**TEXTE DE RÉFÉRENCE**
☆ ☆ ☆
Nous proposons la suite de l’article qui était consacré il y a 10 jours à l’hypothèse de l’émergence d’un nouvel ordre du monde, dont 2017 serait un jalon. Selon Francis Fukuyama, il serait caractérisé à un degré significatif par un « nationalisme populiste » dont la portée dépasserait le champ politique pour toucher le champ économique. Sans doute certains des travaux de l’éthique des affaires académique ont-ils abordé cette conjecture. C’est en effet le cas pour une poignée d’entre eux, même s’ils abordent le sujet de façon indirecte. Dans cet article, nous nous intéresserons à deux d’entre eux. Le premier fait référence au Pacte Mondial des Nations Unies, le second à l’opposition entre des visions convergentes et divergentes de la diffusion de la responsabilité sociale de l’entreprise (RSE).
1.
☆ ☆ ☆
**BLOC DE DONNÉES**
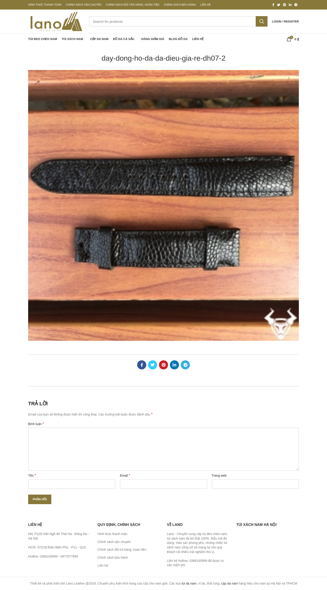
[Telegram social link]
☆ ☆ ☆
**LISTE DES CONSIGNES**
**1.** Relevez tous les nombres écrits en chiffres dans le texte sur le nouvel ordre du monde.
**2.** Recopiez fidèlement le passage du texte sur le nouvel ordre du monde allant de « Nous proposons la » jusqu'à « de l’entreprise (RSE). ».

**RÉPONSES AUX CONSIGNES**
**1.** 10, 2017, 1

**2.**
Nous proposons la suite de l’article qui était consacré il y a 10 jours à l’hypothèse de l’émergence d’un nouvel ordre du monde, dont 2017 serait un jalon. Selon Francis Fukuyama, il serait caractérisé à un degré significatif par un « nationalisme populiste » dont la portée dépasserait le champ politique pour toucher le champ économique. Sans doute certains des travaux de l’éthique des affaires académique ont-ils abordé cette conjecture. C’est en effet le cas pour une poignée d’entre eux, même s’ils abordent le sujet de façon indirecte. Dans cet article, nous nous intéresserons à deux d’entre eux. Le premier fait référence au Pacte Mondial des Nations Unies, le second à l’opposition entre des visions convergentes et divergentes de la diffusion de la responsabilité sociale de l’entreprise (RSE).